Enforcement today is the Tier-1 policy engine. It's the deterministic, zero-false-positive layer and it's what blocks the attacks in the demo. Tiers 2 and 3 are scaffolding for defense-in-depth: the heuristic analyzer is written but isn't called on the evaluate hot path yet (wiring it needs a concurrency-safe context buffer and a false-positive budget), and the LLM classifier is an interface stub. Don't rely on 2 or 3 being active.

supply-chain hardening (and what it can't do)

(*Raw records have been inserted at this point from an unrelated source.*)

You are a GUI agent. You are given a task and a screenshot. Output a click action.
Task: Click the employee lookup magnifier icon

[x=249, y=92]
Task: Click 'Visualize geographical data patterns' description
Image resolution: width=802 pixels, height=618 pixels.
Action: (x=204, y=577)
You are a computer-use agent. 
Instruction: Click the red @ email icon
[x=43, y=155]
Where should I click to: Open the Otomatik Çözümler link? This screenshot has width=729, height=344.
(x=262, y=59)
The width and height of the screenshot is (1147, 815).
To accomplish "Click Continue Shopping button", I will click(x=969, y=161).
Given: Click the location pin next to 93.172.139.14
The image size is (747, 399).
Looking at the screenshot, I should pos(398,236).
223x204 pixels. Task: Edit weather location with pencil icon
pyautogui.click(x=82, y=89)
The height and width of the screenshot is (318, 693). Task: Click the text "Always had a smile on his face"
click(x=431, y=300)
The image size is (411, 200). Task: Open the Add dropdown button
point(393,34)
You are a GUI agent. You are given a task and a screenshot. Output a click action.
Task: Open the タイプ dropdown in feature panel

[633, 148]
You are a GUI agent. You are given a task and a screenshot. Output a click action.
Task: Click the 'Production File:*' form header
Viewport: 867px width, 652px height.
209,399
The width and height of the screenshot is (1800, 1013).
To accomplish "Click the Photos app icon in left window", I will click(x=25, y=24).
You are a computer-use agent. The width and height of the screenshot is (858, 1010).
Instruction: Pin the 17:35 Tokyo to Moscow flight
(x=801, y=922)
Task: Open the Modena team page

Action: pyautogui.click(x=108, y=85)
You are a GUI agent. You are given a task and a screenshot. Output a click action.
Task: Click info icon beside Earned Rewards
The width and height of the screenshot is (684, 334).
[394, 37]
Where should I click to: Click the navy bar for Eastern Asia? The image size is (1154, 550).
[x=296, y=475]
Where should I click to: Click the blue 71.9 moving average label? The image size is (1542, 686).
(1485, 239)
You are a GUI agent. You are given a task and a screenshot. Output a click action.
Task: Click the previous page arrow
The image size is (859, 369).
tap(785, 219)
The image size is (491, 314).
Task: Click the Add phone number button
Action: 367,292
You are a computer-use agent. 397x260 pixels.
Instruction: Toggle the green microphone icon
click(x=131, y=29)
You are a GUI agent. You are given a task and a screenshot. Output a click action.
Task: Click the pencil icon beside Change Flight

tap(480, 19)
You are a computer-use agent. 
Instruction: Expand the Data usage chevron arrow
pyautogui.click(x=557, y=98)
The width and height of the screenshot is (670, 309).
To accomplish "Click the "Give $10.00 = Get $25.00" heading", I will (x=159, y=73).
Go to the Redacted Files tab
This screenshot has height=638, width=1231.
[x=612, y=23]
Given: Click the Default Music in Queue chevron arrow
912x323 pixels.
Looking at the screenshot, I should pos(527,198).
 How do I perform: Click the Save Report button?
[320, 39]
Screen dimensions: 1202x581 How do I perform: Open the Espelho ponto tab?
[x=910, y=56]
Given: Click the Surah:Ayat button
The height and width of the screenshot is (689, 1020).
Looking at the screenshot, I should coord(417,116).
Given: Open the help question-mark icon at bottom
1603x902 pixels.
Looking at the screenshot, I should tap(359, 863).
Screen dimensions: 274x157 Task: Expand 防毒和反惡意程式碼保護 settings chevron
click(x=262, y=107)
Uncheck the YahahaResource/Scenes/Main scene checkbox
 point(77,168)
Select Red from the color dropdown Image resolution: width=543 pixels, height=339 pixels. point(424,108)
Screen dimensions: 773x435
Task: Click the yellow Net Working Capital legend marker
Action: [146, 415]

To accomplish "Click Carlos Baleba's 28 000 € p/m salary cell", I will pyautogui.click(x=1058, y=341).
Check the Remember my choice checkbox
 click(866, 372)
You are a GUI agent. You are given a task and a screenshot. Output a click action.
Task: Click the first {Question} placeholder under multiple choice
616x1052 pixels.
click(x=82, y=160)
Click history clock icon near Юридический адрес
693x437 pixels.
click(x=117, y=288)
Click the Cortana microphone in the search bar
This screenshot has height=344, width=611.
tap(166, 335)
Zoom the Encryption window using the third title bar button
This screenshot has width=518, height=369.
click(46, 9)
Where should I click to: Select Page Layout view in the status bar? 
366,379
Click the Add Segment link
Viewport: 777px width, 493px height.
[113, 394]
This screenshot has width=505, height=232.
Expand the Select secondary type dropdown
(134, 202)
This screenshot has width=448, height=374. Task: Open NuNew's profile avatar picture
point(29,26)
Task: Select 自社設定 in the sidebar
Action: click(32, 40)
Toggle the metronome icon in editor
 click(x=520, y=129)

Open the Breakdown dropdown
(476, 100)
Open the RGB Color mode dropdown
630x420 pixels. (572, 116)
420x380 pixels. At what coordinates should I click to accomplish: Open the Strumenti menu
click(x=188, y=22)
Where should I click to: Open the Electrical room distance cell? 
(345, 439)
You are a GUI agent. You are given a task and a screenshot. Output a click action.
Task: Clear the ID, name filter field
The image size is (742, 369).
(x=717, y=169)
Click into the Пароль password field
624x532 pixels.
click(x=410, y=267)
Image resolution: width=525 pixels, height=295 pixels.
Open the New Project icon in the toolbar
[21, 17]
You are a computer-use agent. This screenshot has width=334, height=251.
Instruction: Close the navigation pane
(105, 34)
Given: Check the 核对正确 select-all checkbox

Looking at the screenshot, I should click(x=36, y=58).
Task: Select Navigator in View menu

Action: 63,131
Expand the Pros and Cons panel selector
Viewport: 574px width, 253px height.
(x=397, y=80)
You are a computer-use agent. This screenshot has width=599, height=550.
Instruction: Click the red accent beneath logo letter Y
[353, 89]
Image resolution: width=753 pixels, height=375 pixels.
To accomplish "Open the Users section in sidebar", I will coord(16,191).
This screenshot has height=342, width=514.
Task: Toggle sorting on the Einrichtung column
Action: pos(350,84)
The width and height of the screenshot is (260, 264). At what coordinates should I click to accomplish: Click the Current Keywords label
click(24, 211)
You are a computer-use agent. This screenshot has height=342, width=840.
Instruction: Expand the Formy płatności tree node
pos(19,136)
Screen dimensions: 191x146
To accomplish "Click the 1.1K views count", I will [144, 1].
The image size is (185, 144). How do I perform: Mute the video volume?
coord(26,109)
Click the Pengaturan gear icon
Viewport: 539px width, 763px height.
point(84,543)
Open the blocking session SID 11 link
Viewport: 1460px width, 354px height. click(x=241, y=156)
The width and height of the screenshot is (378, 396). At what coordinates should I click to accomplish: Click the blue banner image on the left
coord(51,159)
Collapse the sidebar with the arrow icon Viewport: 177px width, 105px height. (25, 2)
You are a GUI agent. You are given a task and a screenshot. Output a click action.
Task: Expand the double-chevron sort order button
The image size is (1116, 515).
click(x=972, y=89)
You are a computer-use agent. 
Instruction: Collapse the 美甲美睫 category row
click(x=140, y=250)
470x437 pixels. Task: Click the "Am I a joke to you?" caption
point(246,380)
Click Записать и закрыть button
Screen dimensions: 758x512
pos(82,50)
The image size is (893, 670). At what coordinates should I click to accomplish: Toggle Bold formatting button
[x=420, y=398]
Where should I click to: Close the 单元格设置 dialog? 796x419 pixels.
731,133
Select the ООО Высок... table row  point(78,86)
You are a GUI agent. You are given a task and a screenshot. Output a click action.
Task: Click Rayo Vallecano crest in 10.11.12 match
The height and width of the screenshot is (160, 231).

the self-propagating npm/pypi worms in the shai-hulud / Miasma family inject persistence and steal credentials through package lifecycle scripts. the default policy now covers the part of that an agent runtime can actually see:

self-protect. the agent can't disable the guard. blocked: writing ~/.sentinel/policy.toml; overwriting, chmod -x-ing, chflags-ing, strip-ing, truncate-ing, install-ing over, or rm-ing the sentinel binary (literal paths and the $(command -v sentinel) indirect form); sentinel uninstall; deleting ~/.claude or ~/.sentinel; and rewriting ~/.claude/settings.json to drop the hook - both as a Write/Edit (content-aware: a settings edit that keeps the sentinel evaluate hook stays warn, one that removes it escalates to block) and as a shell child process (sed -i, a truncating redirect, tee targeting the settings file). a guard that lets an injected agent flip itself to audit mode, delete the cop, or unhook itself is not a guard.
credential coverage. beyond ~/.ssh / ~/.aws / ~/.gnupg: docker/podman registry auth, ~/.git-credentials, HuggingFace/crates tokens, ~/.pgpass / ~/.my.cnf, rclone/oci/doctl/fly/databricks/terraform configs, macOS Keychains (user and system), every major browser's cookie + saved-login store, 1Password / Bitwarden / pass / KeePass vaults, crypto wallets, and editor SecretStorage DBs - all block.
exfil without a network pipe. gpg --export-secret-keys, security dump-keychain / find-*-password -w, dscl -read … Password block; env/printenv dumped to a file, a secret-named printenv, and git credential fill warn. the prior rules only matched a pipe into grep or a network tool.
egress channels. DNS tunnelling (a resolver query name fed by a command substitution blocks; TXT/ANY lookups warn), git used as transport (a remote URL with an embedded credential blocks; push/remote-add to a literal https URL warns), and scp/rsync/rclone/cloud-upload (warn).
shell-resolution evasions. ANSI-C $'\x2f…' escapes, ${IFS} word-splitting, and brace expansion {a,b} are decoded to the real target before matching - every one is a transform the shell actually performs, so cat $'\x2fetc\x2fpasswd' and cat${IFS}/etc/passwd get caught. (homoglyph/fullwidth folding is deliberately NOT done: the shell never resolves ｃat or /ｅtc/passwd to anything real, so folding them would only add false positives.)
interpreter credential reads. node -e readFileSync(process.env.HOME+'/.ssh/id_rsa') and the expanduser / Dir.home concat forms, where the path is assembled at runtime and carries no ~ to mine.
warn-level tripwires for the agent-driven version of the supply-chain TTPs: writes to other agents' hook configs, LaunchAgent / systemd-user persistence units, GitHub workflow files, and npm publish / npm token / gh repo create --public. warn, not block, because developers do all of them legitimately.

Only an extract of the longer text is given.